As estruturas dialogais, no texto escrito, são usadas para expor as palavras que os interlocutores pronunciaram numa conversação. Adam (2008, p.247) assevera que “a imitação da conversação oral leva a formas dialogais escritas que não poderíamos confundir com a oralidade autêntica”. Num intercâmbio interacional, algumas vezes, o autor tem necessidade de mostrar, com exatidão, quais foram às palavras expressas por determinado(s) personagem(s), dependendo da intenção ou objetivo que tenha diante da história narrada. Por isso, a presença de discursos diretos é um fato comum nas narrativas.

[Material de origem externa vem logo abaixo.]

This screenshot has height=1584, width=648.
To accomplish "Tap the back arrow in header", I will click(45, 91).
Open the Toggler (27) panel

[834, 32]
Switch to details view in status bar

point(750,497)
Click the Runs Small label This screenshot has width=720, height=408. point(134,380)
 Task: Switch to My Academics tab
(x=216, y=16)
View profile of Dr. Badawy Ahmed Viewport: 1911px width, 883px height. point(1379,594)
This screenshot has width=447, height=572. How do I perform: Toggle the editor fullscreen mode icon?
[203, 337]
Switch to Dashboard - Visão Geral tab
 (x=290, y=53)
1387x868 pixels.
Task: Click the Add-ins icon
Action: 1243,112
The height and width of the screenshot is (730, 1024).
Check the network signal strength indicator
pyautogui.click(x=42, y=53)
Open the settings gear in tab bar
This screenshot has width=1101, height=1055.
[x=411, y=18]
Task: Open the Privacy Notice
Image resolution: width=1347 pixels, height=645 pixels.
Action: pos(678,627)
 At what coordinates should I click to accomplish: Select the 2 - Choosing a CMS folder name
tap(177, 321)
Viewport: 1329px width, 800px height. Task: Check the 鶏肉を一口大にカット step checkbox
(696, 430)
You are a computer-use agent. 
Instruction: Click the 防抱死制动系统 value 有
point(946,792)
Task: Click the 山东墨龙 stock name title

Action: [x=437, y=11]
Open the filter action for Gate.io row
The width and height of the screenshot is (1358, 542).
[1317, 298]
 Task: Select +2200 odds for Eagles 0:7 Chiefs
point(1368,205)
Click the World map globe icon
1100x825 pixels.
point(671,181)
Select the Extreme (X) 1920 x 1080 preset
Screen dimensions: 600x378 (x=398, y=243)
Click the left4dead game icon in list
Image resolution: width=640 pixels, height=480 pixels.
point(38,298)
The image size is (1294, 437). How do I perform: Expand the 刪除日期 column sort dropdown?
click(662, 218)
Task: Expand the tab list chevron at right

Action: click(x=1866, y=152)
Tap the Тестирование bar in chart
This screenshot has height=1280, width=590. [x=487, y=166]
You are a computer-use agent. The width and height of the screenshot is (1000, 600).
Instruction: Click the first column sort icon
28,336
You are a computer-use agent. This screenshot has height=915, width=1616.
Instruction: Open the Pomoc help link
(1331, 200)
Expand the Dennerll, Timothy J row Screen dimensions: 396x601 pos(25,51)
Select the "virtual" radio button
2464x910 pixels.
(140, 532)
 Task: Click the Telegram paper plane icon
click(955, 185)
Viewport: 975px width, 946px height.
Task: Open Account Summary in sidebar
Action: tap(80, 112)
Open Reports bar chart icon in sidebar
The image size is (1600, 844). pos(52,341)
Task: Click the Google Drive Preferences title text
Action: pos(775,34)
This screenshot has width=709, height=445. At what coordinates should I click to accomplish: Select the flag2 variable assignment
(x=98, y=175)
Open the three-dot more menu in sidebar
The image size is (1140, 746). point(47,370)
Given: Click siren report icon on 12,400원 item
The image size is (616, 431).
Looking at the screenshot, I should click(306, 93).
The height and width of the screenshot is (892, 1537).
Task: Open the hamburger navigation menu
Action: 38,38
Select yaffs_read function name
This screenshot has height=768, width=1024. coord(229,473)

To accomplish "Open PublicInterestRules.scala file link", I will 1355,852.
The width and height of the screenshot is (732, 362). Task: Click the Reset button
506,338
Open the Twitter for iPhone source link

A conversa entre os personagens aparece com muita frequência nos textos narrativos, e numa narrativa pessoal escrita também podemos encontrá-la, por mais que não seja comum. O diálogo tem a função de ilustrar ainda mais a história narrada. Serve para trazer informações complementares ao leitor, para explicar, justificar ou fortalecer fatos relacionados com os personagens envolvidos na história, como uma forma de melhor caracterizá-los, além de mostrar aspectos avaliativos. Podem indicar um momento de reflexão e outro de ação. Em caso de narrativas muito longas, um diálogo bem escrito é capaz de substituir alguns trechos de narrativa, e fariam com que o leitor não se perdesse e nem se sentisse fatigado com a leitura.

3.3.2.3 A argumentação

A argumentação, como sequência secundária numa narrativa pessoal, serve para defender, estruturar e expor ideias, de forma a demonstrar alguma coisa ou persuadir uma audiência a respeito de algo, esteja essa audiência formada por uma única pessoa ou por toda uma coletividade. Blancafort e Valls (2002, p.294), num sentido amplo, afirmam que a argumentação “é uma prática discursiva que responde a uma função comunicativa orientada ao receptor para conseguir sua adesão”. A partir dela, as pessoas ativam estratégias de convencimento, nas quais exibem razões e/ou emoções com o objetivo de influenciar e/ou seduzir o leitor para a história narrada. Segundo Adam e Revaz (1997, p. 106):

De maneira geral, qualquer narrativa comporta uma dimensão explicativa. A forma narrativa canônica [...] propõe uma estrutura na qual personagens, motivos e circunstâncias estão ligados de maneira coerente e orientada, de tal forma que dão sentido aos fatos do mundo.

A partir da colocação desses autores, infere-se a possibilidade da construção de um texto narrativo com finalidade explicativa, ou seja, a organização de uma narrativa a serviço da explicação de um fato ou de um fenômeno. Nesse sentido, a argumentação estaria compondo junto à explicação o construto narrativo elaborado.